On July 21st, the U.K. Financial Services Authority announced (here) a £6.895 million fine against Willis Limited for “failings in its anti-bribery and corruption systems and controls.”  The FSA release states as follows.  “Between January 2005 and December 2009, Willis Limited made payments to overseas third parties who assisted it in winning and retaining business from overseas clients, particularly in high risk jurisdictions. These payments totalled £27 million. The FSA investigation found that, up until August 2008, Willis Limited failed to: ensure that it established and recorded an adequate commercial rationale to support its payments to overseas third parties; ensure that adequate due diligence was carried out on overseas third parties to evaluate the risk involved in doing business with them; and adequately review its relationships on a regular basis to confirm whether it was still necessary and appropriate for Willis Limited to continue with the relationship.  These failures contributed to a weak control environment surrounding payments to overseas third parties and gave rise to an unacceptable risk that these payments could be used for corrupt purposes, including paying bribes. In addition, between January 2005 and May 2009, Willis Limited failed to adequately monitor its staff to ensure that each time it engaged an overseas third party, an adequate commercial rationale had been recorded and that sufficient due diligence had been carried out. Although Willis Limited improved its policies in August 2008, it failed to ensure that its staff were adequately implementing them. Lastly, throughout the period, Willis Limited’s senior management did not receive sufficient information about the performance of Willis Limited’s relevant policies to allow them to assess whether bribery and corruption risks were being mitigated effectively. During the FSA investigation, Willis Limited identified as suspicious a number of payments totalling $227,000 which it made to two overseas third parties in respect of business carried out in Egypt and Russia.”

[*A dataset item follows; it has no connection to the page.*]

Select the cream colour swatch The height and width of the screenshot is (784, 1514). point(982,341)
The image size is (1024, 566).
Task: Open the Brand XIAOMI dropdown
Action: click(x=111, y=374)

According to the FSA,  Willis’s “failings created an unacceptable risk that payments made by Willis Limited to overseas third parties could be used for corrupt purposes.”  The FSA release states that the fine is the  largest “in relation to financial crime systems and controls to date.”  For more on the Willis Limited enforcement action see here from Adam Greaves of McGuireWoods.  The FSA’s Willis Limited enforcement action is similar to a January 2009 enforcement action against Aon Limited (see here).